*** Opening of Available records ***

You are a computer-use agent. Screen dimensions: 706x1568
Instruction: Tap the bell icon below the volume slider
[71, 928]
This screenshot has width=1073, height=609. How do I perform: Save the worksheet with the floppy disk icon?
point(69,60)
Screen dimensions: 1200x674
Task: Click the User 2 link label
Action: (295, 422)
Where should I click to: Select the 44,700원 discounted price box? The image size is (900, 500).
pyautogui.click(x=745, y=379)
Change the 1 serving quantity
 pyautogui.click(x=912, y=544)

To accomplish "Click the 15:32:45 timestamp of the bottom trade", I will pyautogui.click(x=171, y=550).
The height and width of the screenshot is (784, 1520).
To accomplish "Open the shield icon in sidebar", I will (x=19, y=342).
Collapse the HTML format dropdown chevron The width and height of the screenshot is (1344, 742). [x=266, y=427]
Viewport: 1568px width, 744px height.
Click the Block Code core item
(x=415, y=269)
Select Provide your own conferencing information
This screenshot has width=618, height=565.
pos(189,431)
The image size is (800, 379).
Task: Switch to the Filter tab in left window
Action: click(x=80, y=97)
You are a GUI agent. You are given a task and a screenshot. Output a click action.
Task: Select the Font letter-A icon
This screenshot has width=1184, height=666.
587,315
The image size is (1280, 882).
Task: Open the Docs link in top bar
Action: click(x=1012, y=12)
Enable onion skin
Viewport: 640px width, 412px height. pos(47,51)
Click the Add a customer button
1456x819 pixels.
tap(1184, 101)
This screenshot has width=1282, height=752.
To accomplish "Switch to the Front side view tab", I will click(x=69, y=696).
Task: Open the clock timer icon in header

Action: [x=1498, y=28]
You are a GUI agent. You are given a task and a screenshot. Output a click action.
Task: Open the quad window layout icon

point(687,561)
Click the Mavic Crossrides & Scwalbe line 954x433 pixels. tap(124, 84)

*** Close of Available records ***

From the preceding material, extract every line exactly.

Task output →
You are a computer-use agent. Screen dimensions: 706x1568
Instruction: Tap the bell icon below the volume slider
[71, 928]
This screenshot has width=1073, height=609. How do I perform: Save the worksheet with the floppy disk icon?
point(69,60)
Screen dimensions: 1200x674
Task: Click the User 2 link label
Action: (295, 422)
Where should I click to: Select the 44,700원 discounted price box? The image size is (900, 500).
pyautogui.click(x=745, y=379)
Change the 1 serving quantity
 pyautogui.click(x=912, y=544)

To accomplish "Click the 15:32:45 timestamp of the bottom trade", I will pyautogui.click(x=171, y=550).
The height and width of the screenshot is (784, 1520).
To accomplish "Open the shield icon in sidebar", I will (x=19, y=342).
Collapse the HTML format dropdown chevron The width and height of the screenshot is (1344, 742). [x=266, y=427]
Viewport: 1568px width, 744px height.
Click the Block Code core item
(x=415, y=269)
Select Provide your own conferencing information
This screenshot has width=618, height=565.
pos(189,431)
The image size is (800, 379).
Task: Switch to the Filter tab in left window
Action: click(x=80, y=97)
You are a GUI agent. You are given a task and a screenshot. Output a click action.
Task: Select the Font letter-A icon
This screenshot has width=1184, height=666.
587,315
The image size is (1280, 882).
Task: Open the Docs link in top bar
Action: click(x=1012, y=12)
Enable onion skin
Viewport: 640px width, 412px height. pos(47,51)
Click the Add a customer button
1456x819 pixels.
tap(1184, 101)
This screenshot has width=1282, height=752.
To accomplish "Switch to the Front side view tab", I will click(x=69, y=696).
Task: Open the clock timer icon in header

Action: [x=1498, y=28]
You are a GUI agent. You are given a task and a screenshot. Output a click action.
Task: Open the quad window layout icon

point(687,561)
Click the Mavic Crossrides & Scwalbe line 954x433 pixels. tap(124, 84)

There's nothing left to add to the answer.